Stored items:
----------------

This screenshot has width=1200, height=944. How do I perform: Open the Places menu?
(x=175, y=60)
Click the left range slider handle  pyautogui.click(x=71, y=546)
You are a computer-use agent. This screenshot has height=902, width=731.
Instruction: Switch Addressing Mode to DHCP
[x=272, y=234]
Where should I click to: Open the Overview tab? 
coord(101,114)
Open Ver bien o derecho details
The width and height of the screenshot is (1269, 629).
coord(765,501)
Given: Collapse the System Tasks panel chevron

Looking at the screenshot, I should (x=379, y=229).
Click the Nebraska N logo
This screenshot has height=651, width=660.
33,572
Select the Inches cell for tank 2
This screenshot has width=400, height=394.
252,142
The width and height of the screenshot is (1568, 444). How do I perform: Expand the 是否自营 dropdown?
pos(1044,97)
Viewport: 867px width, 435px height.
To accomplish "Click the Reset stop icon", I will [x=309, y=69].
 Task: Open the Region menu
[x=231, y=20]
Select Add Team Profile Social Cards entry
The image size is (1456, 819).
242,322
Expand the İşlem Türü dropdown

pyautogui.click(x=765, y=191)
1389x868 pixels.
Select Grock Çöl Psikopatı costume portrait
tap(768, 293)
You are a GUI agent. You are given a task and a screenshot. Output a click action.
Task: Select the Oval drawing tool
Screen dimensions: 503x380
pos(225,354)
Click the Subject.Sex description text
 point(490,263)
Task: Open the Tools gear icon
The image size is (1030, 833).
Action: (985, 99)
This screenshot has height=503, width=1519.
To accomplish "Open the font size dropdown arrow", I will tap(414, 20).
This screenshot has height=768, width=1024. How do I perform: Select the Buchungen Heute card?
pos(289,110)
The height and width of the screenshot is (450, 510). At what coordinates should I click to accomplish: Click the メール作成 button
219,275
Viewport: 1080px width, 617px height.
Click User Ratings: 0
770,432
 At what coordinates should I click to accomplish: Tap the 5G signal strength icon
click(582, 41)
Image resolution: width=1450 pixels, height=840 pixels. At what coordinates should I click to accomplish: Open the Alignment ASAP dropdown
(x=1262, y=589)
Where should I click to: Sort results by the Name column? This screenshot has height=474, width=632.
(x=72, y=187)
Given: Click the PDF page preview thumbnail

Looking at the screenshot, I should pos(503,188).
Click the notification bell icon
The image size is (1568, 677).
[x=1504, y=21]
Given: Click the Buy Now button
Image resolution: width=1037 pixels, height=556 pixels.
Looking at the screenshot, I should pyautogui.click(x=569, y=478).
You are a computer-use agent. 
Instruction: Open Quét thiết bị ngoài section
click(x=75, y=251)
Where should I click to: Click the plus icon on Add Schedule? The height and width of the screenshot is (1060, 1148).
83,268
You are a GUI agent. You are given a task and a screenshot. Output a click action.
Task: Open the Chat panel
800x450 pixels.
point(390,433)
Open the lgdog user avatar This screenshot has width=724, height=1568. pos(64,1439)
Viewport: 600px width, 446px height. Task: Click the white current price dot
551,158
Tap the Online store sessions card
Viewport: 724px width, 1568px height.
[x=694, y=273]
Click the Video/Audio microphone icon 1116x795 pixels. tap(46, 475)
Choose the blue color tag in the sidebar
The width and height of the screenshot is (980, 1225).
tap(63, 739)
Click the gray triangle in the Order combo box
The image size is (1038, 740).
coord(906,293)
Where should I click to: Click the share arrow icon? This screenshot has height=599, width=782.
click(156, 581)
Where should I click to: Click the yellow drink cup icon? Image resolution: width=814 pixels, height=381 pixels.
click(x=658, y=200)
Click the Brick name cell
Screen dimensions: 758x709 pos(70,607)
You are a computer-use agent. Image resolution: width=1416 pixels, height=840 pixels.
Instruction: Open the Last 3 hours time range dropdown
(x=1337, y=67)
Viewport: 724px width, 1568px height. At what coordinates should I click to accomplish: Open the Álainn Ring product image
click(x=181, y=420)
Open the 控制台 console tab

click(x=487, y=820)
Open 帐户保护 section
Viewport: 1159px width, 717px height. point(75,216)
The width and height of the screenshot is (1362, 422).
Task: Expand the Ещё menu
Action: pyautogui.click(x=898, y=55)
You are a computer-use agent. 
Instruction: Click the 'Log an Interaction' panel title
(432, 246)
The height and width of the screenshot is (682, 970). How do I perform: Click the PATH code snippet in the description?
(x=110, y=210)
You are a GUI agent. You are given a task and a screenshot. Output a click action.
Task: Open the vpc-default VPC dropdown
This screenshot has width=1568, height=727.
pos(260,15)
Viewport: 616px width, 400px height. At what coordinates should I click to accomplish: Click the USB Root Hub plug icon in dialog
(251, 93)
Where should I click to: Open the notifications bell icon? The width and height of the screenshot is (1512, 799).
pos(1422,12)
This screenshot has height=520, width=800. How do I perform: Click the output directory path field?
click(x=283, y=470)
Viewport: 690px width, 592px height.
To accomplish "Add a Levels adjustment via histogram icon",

----------------

TASK INSTRUCTIONS –
Copy every line of the records above exactly.

TASK SOLUTION –
This screenshot has width=1200, height=944. How do I perform: Open the Places menu?
(x=175, y=60)
Click the left range slider handle  pyautogui.click(x=71, y=546)
You are a computer-use agent. This screenshot has height=902, width=731.
Instruction: Switch Addressing Mode to DHCP
[x=272, y=234]
Where should I click to: Open the Overview tab? 
coord(101,114)
Open Ver bien o derecho details
The width and height of the screenshot is (1269, 629).
coord(765,501)
Given: Collapse the System Tasks panel chevron

Looking at the screenshot, I should (x=379, y=229).
Click the Nebraska N logo
This screenshot has height=651, width=660.
33,572
Select the Inches cell for tank 2
This screenshot has width=400, height=394.
252,142
The width and height of the screenshot is (1568, 444). How do I perform: Expand the 是否自营 dropdown?
pos(1044,97)
Viewport: 867px width, 435px height.
To accomplish "Click the Reset stop icon", I will [x=309, y=69].
 Task: Open the Region menu
[x=231, y=20]
Select Add Team Profile Social Cards entry
The image size is (1456, 819).
242,322
Expand the İşlem Türü dropdown

pyautogui.click(x=765, y=191)
1389x868 pixels.
Select Grock Çöl Psikopatı costume portrait
tap(768, 293)
You are a GUI agent. You are given a task and a screenshot. Output a click action.
Task: Select the Oval drawing tool
Screen dimensions: 503x380
pos(225,354)
Click the Subject.Sex description text
 point(490,263)
Task: Open the Tools gear icon
The image size is (1030, 833).
Action: (985, 99)
This screenshot has height=503, width=1519.
To accomplish "Open the font size dropdown arrow", I will tap(414, 20).
This screenshot has height=768, width=1024. How do I perform: Select the Buchungen Heute card?
pos(289,110)
The height and width of the screenshot is (450, 510). At what coordinates should I click to accomplish: Click the メール作成 button
219,275
Viewport: 1080px width, 617px height.
Click User Ratings: 0
770,432
 At what coordinates should I click to accomplish: Tap the 5G signal strength icon
click(582, 41)
Image resolution: width=1450 pixels, height=840 pixels. At what coordinates should I click to accomplish: Open the Alignment ASAP dropdown
(x=1262, y=589)
Where should I click to: Sort results by the Name column? This screenshot has height=474, width=632.
(x=72, y=187)
Given: Click the PDF page preview thumbnail

Looking at the screenshot, I should pos(503,188).
Click the notification bell icon
The image size is (1568, 677).
[x=1504, y=21]
Given: Click the Buy Now button
Image resolution: width=1037 pixels, height=556 pixels.
Looking at the screenshot, I should pyautogui.click(x=569, y=478).
You are a computer-use agent. 
Instruction: Open Quét thiết bị ngoài section
click(x=75, y=251)
Where should I click to: Click the plus icon on Add Schedule? The height and width of the screenshot is (1060, 1148).
83,268
You are a GUI agent. You are given a task and a screenshot. Output a click action.
Task: Open the Chat panel
800x450 pixels.
point(390,433)
Open the lgdog user avatar This screenshot has width=724, height=1568. pos(64,1439)
Viewport: 600px width, 446px height. Task: Click the white current price dot
551,158
Tap the Online store sessions card
Viewport: 724px width, 1568px height.
[x=694, y=273]
Click the Video/Audio microphone icon 1116x795 pixels. tap(46, 475)
Choose the blue color tag in the sidebar
The width and height of the screenshot is (980, 1225).
tap(63, 739)
Click the gray triangle in the Order combo box
The image size is (1038, 740).
coord(906,293)
Where should I click to: Click the share arrow icon? This screenshot has height=599, width=782.
click(156, 581)
Where should I click to: Click the yellow drink cup icon? Image resolution: width=814 pixels, height=381 pixels.
click(x=658, y=200)
Click the Brick name cell
Screen dimensions: 758x709 pos(70,607)
You are a computer-use agent. Image resolution: width=1416 pixels, height=840 pixels.
Instruction: Open the Last 3 hours time range dropdown
(x=1337, y=67)
Viewport: 724px width, 1568px height. At what coordinates should I click to accomplish: Open the Álainn Ring product image
click(x=181, y=420)
Open the 控制台 console tab

click(x=487, y=820)
Open 帐户保护 section
Viewport: 1159px width, 717px height. point(75,216)
The width and height of the screenshot is (1362, 422).
Task: Expand the Ещё menu
Action: pyautogui.click(x=898, y=55)
You are a computer-use agent. 
Instruction: Click the 'Log an Interaction' panel title
(432, 246)
The height and width of the screenshot is (682, 970). How do I perform: Click the PATH code snippet in the description?
(x=110, y=210)
You are a GUI agent. You are given a task and a screenshot. Output a click action.
Task: Open the vpc-default VPC dropdown
This screenshot has width=1568, height=727.
pos(260,15)
Viewport: 616px width, 400px height. At what coordinates should I click to accomplish: Click the USB Root Hub plug icon in dialog
(251, 93)
Where should I click to: Open the notifications bell icon? The width and height of the screenshot is (1512, 799).
pos(1422,12)
This screenshot has height=520, width=800. How do I perform: Click the output directory path field?
click(x=283, y=470)
Viewport: 690px width, 592px height.
To accomplish "Add a Levels adjustment via histogram icon",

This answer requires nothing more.